*DESCRIPTION OF THE TASK*
Transcribe exactly, and without pictures, the lines from the one that contains "Instruction: Expand the" through the last line of the material.

*THE DATA*
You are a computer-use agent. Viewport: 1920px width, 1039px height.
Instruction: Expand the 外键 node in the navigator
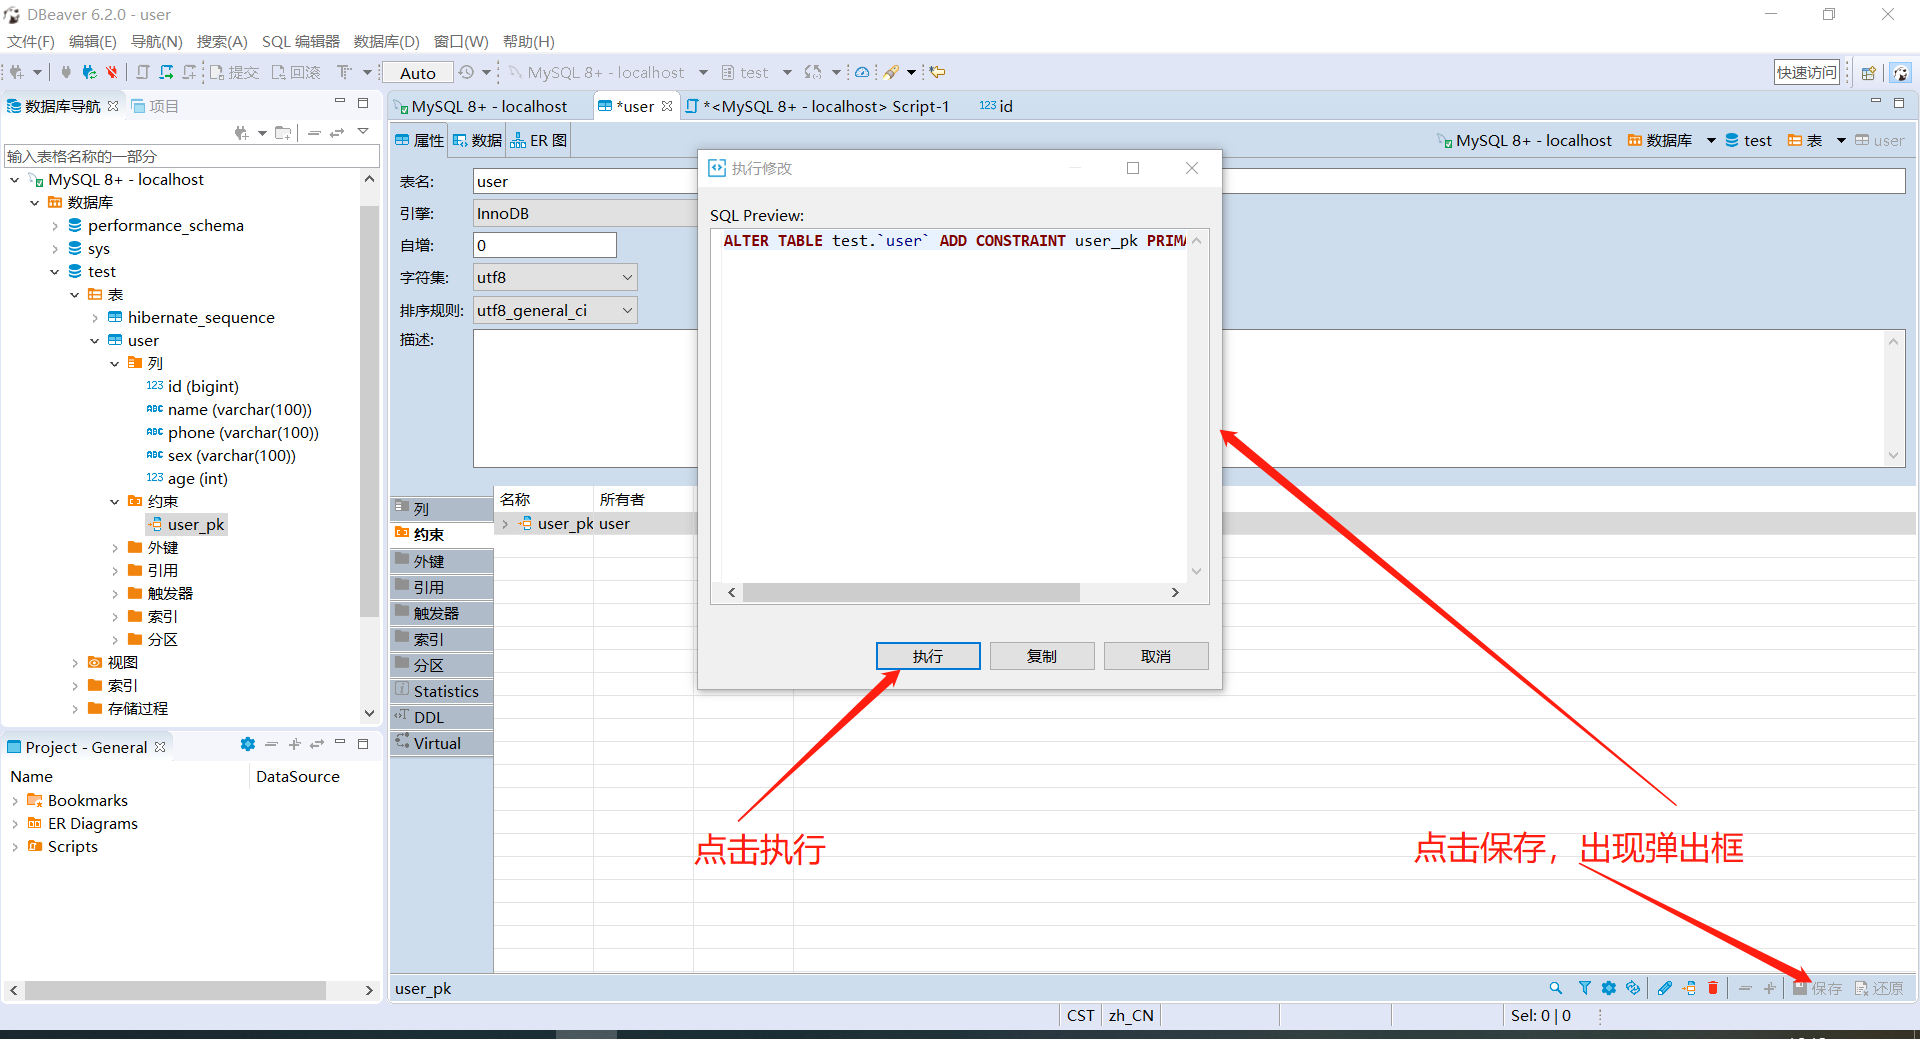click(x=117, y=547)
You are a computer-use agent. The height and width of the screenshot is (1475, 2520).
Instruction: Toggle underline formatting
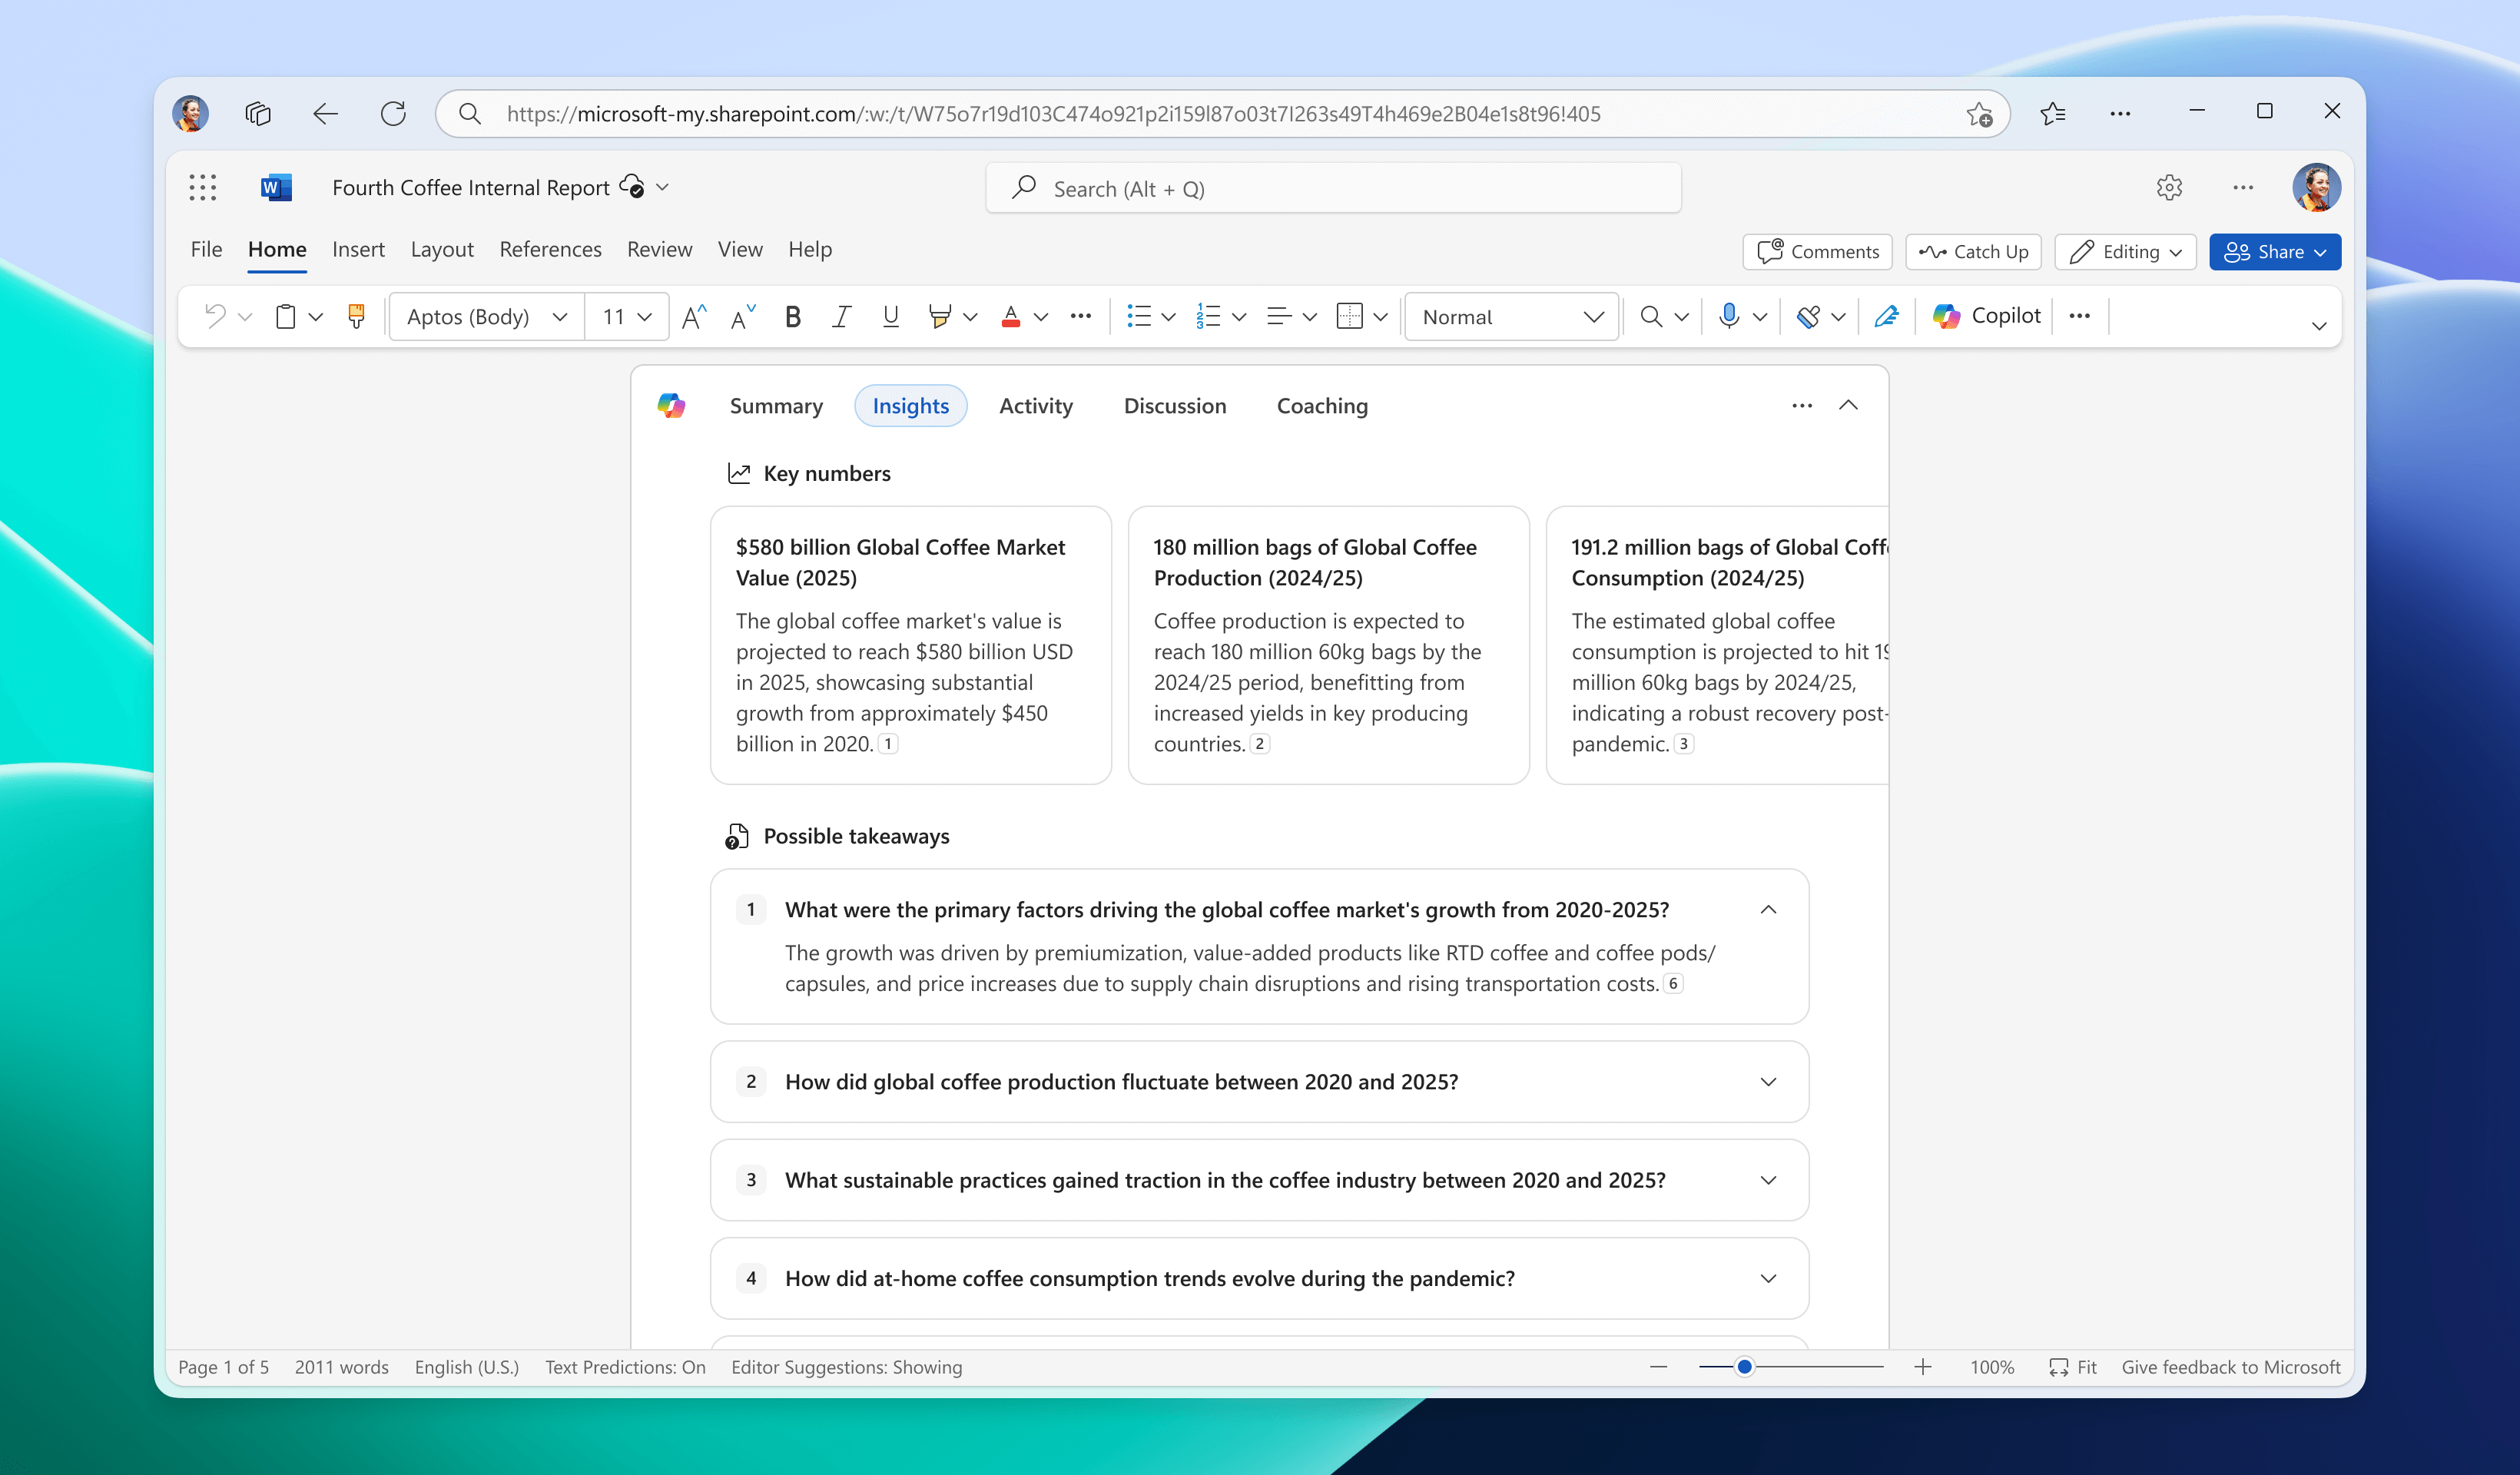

*SOLVED EXERCISE*
Instruction: Expand the 外键 node in the navigator
click(x=117, y=547)
You are a computer-use agent. The height and width of the screenshot is (1475, 2520).
Instruction: Toggle underline formatting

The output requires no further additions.